The chef's blog

When added value subtracts

There was I feeling pleased with myself having found new buildings and contents cover at an attractive premium and with free Home Emergency Cover thrown in. That feeling of making a smart purchase is great, and I even found myself talking it up to a couple of friends.

 

How quickly the added value effect can evaporate when it all goes wrong. Just two months in the new house and a frantic call from my wife about water cascading from the hot water tank in the bathroom into my study below, gives the Barclays Helpline its first test. Frontline claims handling went well and the promised call from the outsourced emergency plumbing service came within the hour. This looks promising I thought. The engineer arrived and after an hour announced he had isolated the offending hot water tank but wasn’t qualified to finish repairing a pressurised system.
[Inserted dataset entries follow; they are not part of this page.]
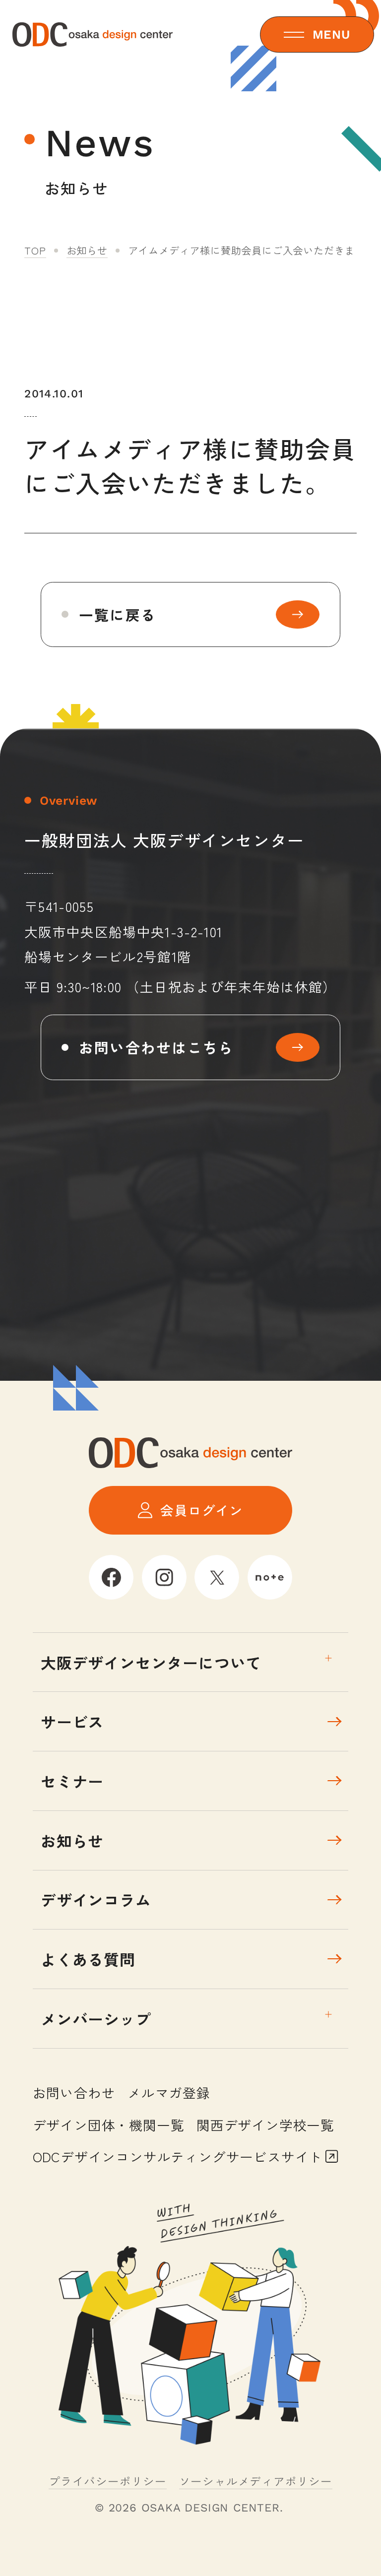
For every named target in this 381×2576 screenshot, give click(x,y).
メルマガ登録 (168, 2092)
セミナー (72, 1781)
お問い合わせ (74, 2092)
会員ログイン (201, 1510)
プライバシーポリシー (108, 2481)
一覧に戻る (117, 614)
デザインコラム (96, 1899)
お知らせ (87, 250)
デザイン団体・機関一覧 (109, 2124)
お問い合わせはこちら (156, 1047)
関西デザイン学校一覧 (265, 2124)
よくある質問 (88, 1959)
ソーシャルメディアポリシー (255, 2481)
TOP (35, 250)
Not good. Why didn’t anyone ask what type of system I had? Then things went downhill from there. A night without heating. A cold shower that nearly prompted a cardiac arrest. A long wait for engineer no. 2 to arrive next day to stay 5 minutes and conclude he needed to order a part. Then silence for hours followed by one of the rudest call centre agents who told me I’d have to wait another week for the part to be approved, ordered, delivered then installed. My protesting of how was one to keep a young child and two adults warm and clean for a week without hot water, was met with ‘boil a kettle’. His reply made my blood boil.

 

Time to act. A couple of calls later and I traced the heating engineer who originally fitted the heating system for the previous owner. Half an hour later he was round and one hour later the hot water and heating were fully working again. I can’t say enough how pleased I was with Mr Terry Coles of Yaxley. I can easily express how disappointed I have been with my added value emergency cover from Barclays. Now I’m talking them down.